[edit]
An Optimal Algorithm for Bandit Convex Optimization with Strongly-Convex and Smooth Loss
Proceedings of the Twenty Third International Conference on Artificial Intelligence and Statistics, PMLR 108:2229-2239, 2020.
Abstract
We consider non-stochastic bandit convex optimization with strongly-convex and smooth loss functions. For this problem, Hazan and Levy have proposed an algorithm with a regret bound of ˜O(d3/2√T) given access to an O(d)-self-concordant barrier over the feasible region, where d and T stand for the dimensionality of the feasible region and the number of rounds, respectively. However, there are no known efficient ways for constructing self-concordant barriers for general convex sets, and a ˜O(√d) gap has remained between the upper and lower bounds, as the known regret lower bound is Ω(d√T).
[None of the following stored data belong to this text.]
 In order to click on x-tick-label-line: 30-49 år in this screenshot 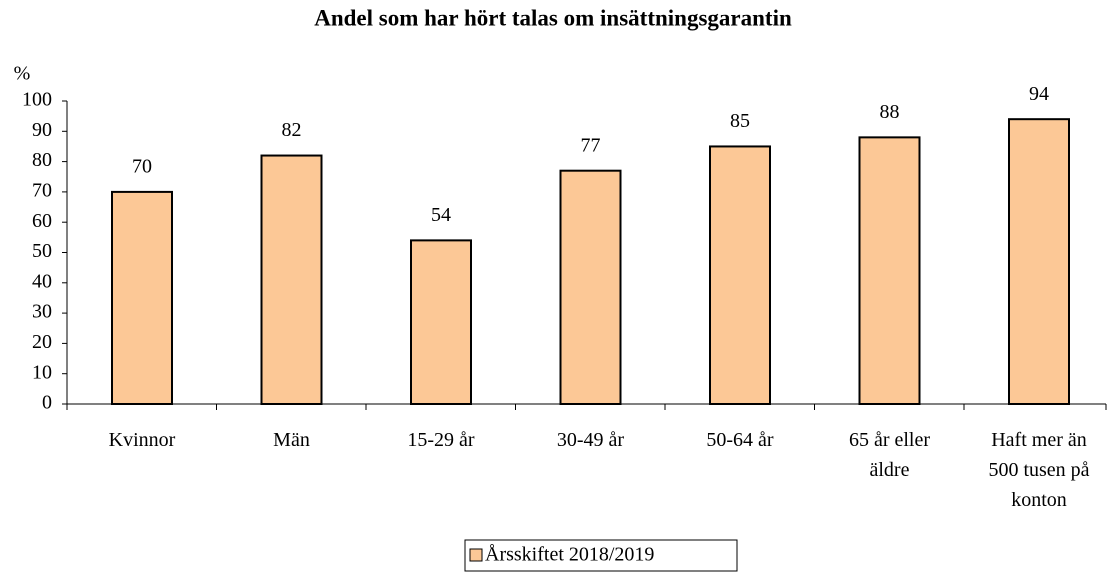, I will do `click(591, 440)`.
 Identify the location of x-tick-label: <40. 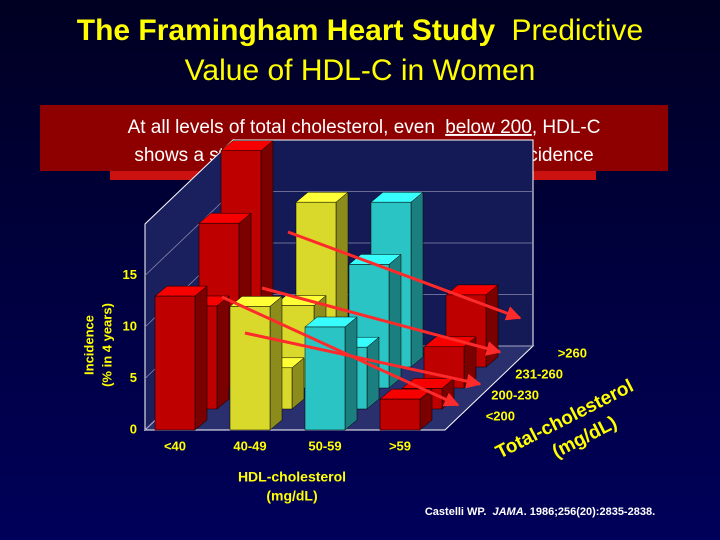
(175, 446).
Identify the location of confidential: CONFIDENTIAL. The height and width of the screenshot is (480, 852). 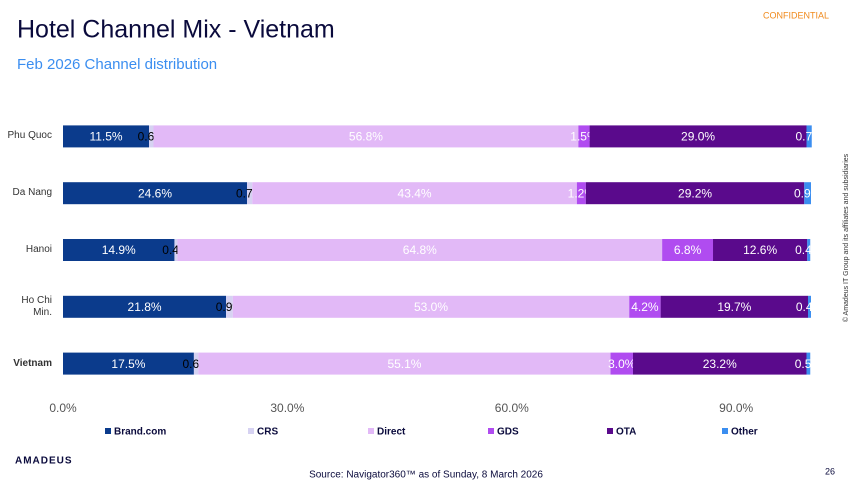
(796, 15).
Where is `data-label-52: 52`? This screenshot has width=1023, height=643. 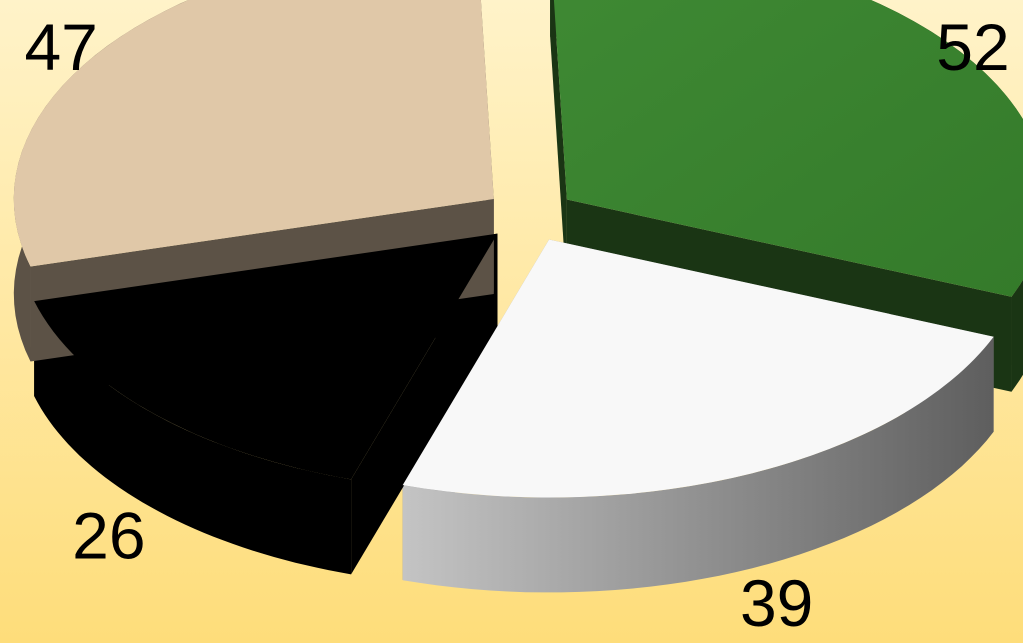
data-label-52: 52 is located at coordinates (972, 47).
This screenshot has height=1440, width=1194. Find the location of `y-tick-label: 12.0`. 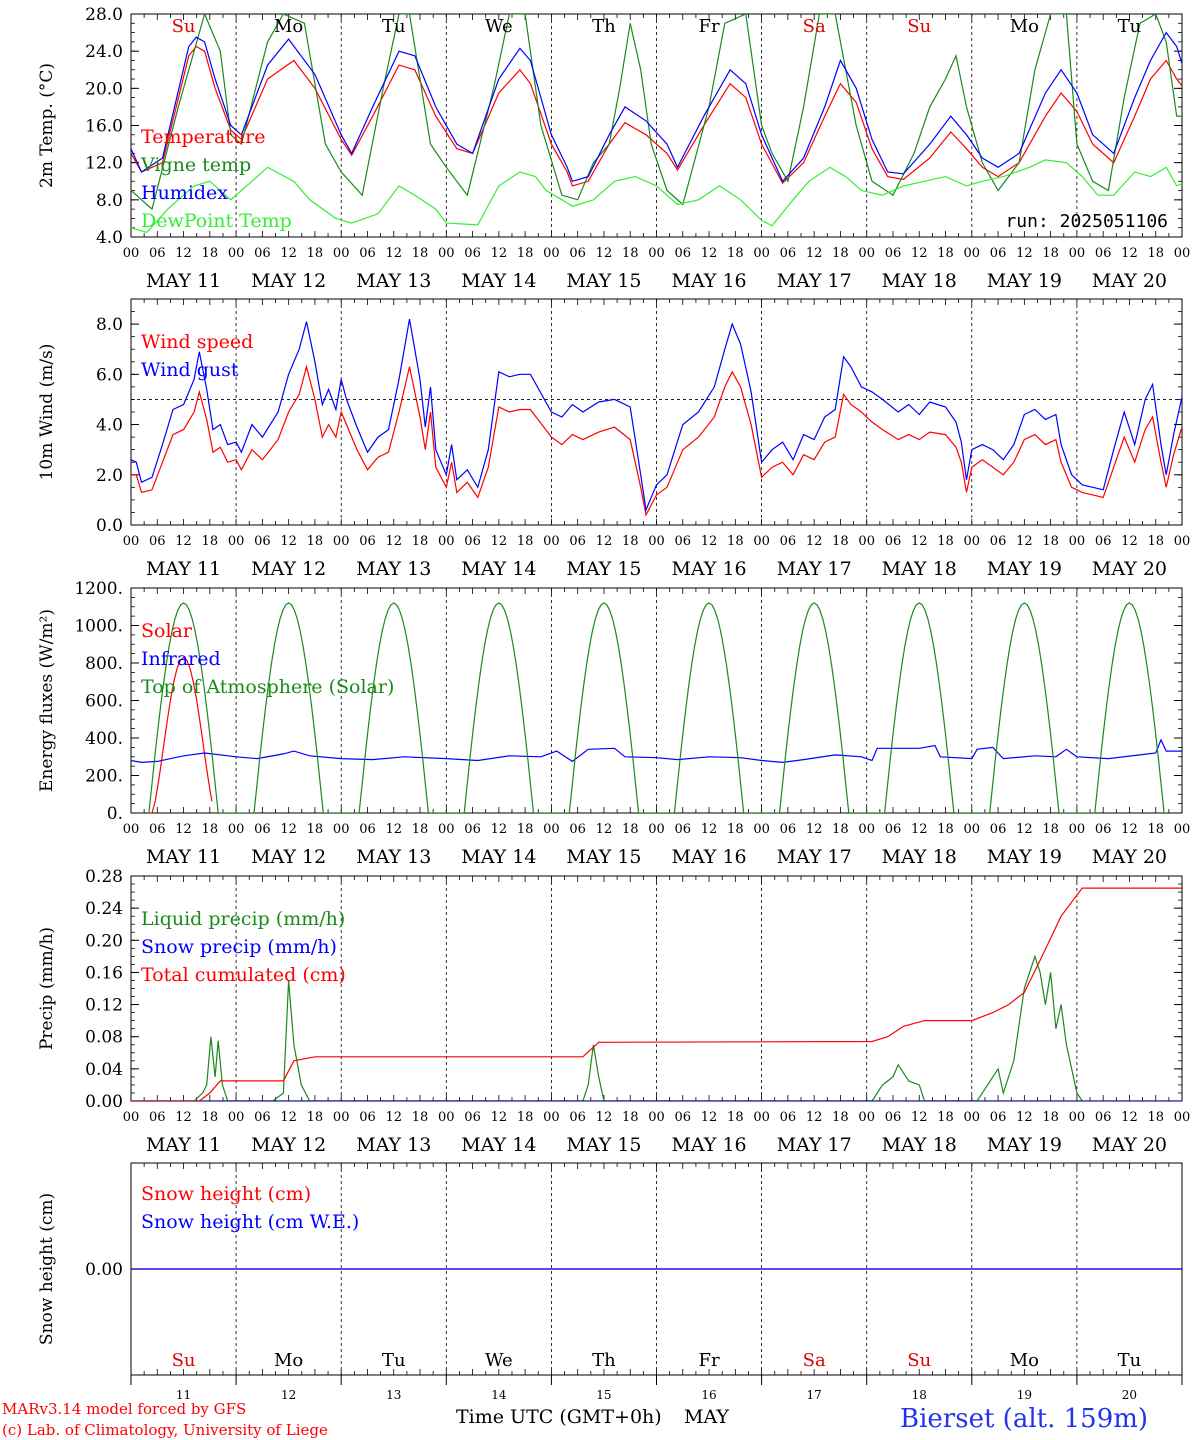

y-tick-label: 12.0 is located at coordinates (104, 164).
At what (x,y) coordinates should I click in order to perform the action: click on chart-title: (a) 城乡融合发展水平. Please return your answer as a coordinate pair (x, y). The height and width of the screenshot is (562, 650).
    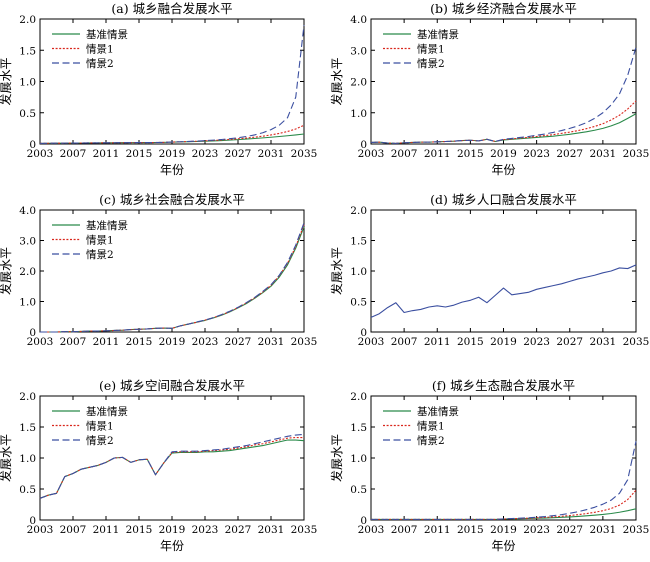
    Looking at the image, I should click on (172, 8).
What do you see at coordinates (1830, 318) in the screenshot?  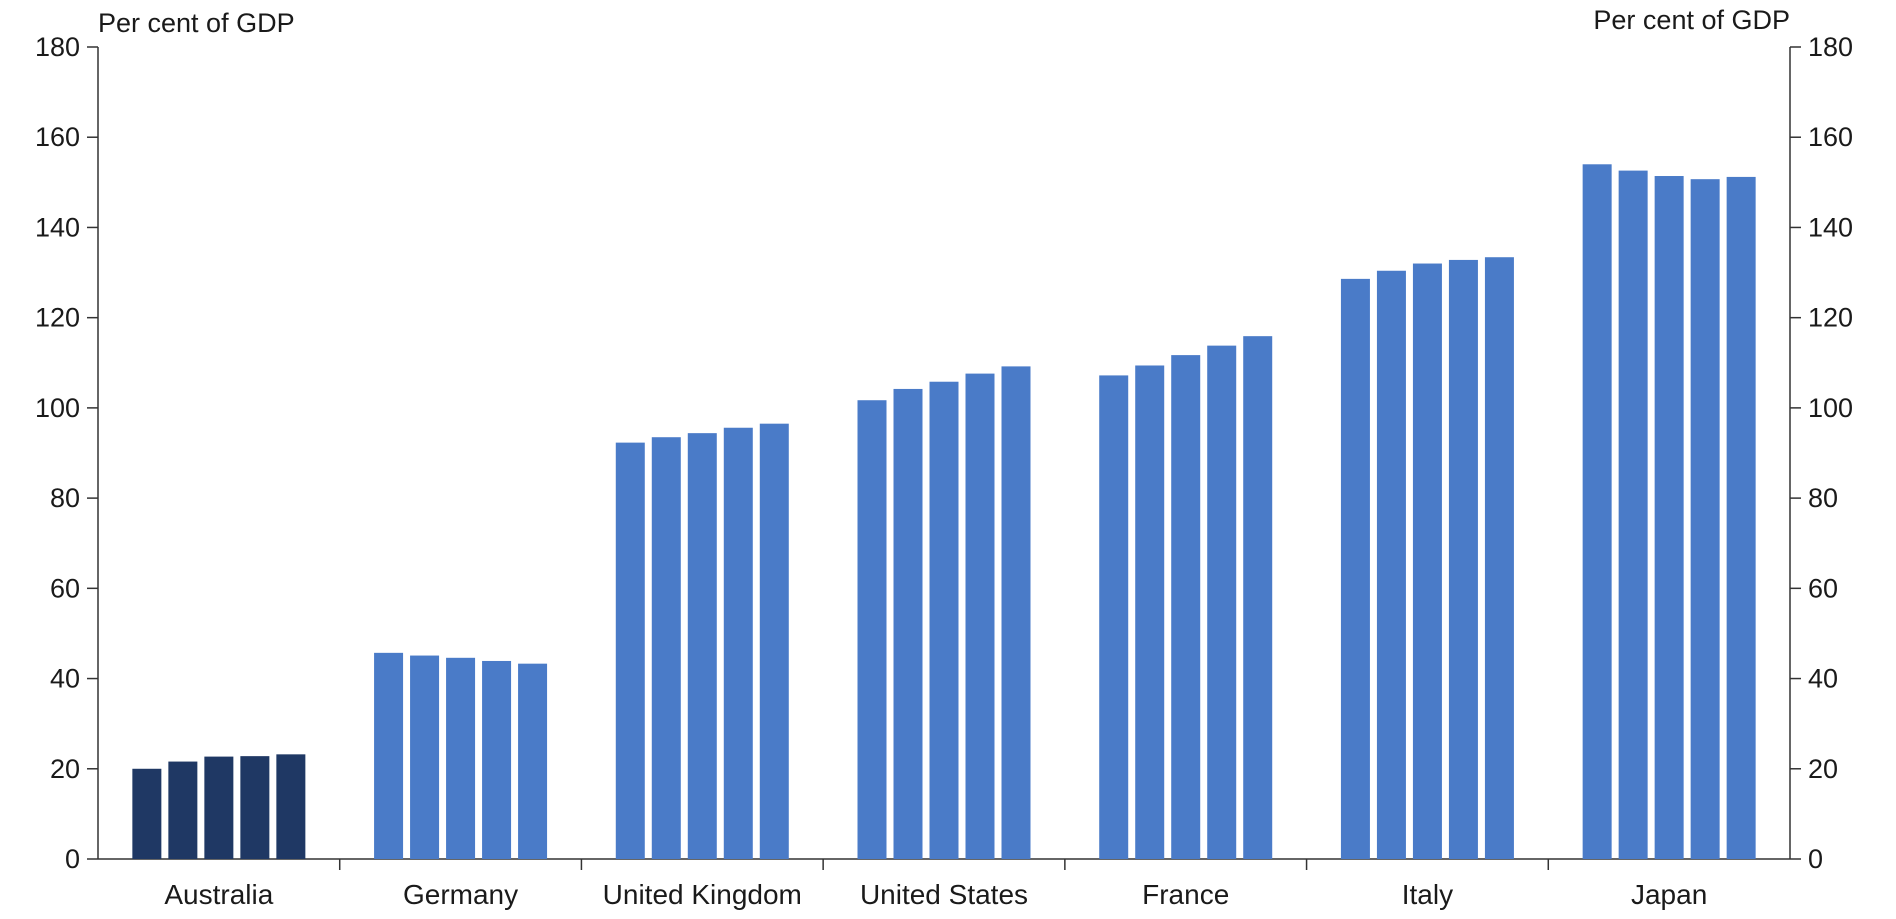 I see `right-y-tick-label: 120` at bounding box center [1830, 318].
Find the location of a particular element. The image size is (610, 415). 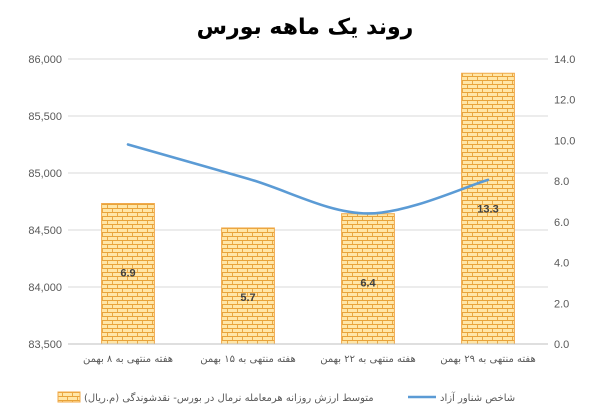

category-label: هفته منتهی به ۸ بهمن is located at coordinates (128, 360).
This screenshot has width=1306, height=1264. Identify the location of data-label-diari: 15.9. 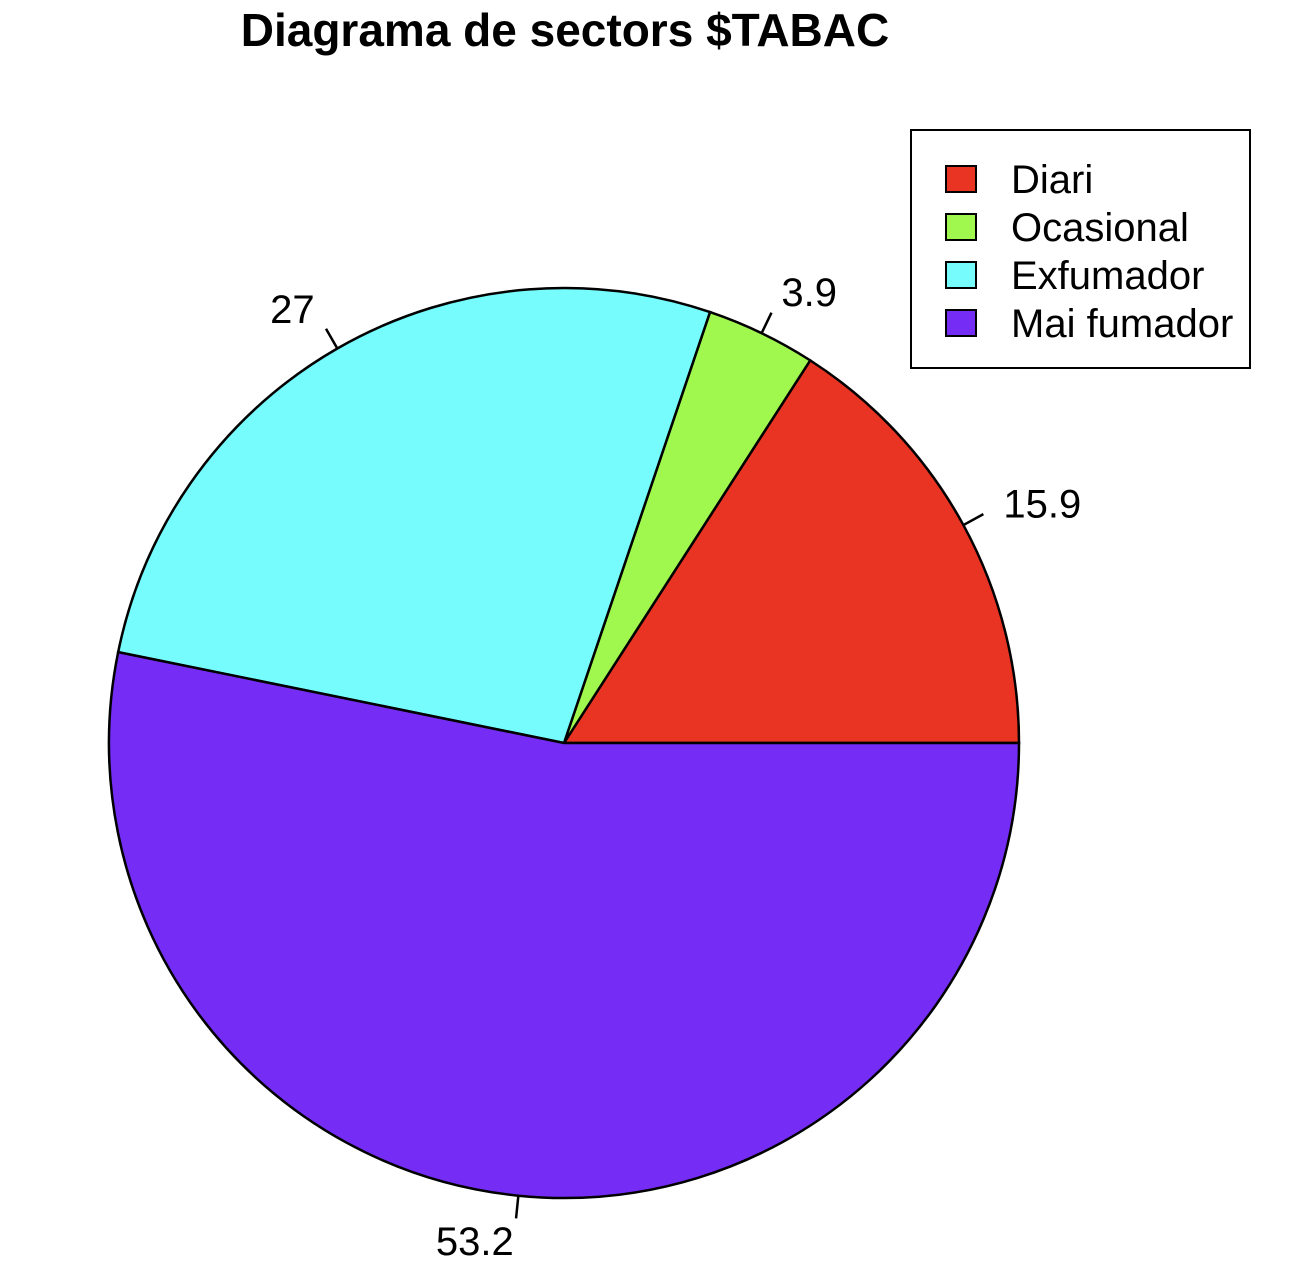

Our study resolves these two issues by introducing an algorithm that achieves an optimal regret bound of ˜O(d√T) under a mild assumption, without self-concordant barriers. More precisely, the algorithm requires only a membership oracle for the feasible region, and it achieves an optimal regret bound of ˜O(d√T) under the assumption that the optimal solution is an interior of the feasible region. Even without this assumption, our algorithm achieves ˜O(d3/2√T)-regret.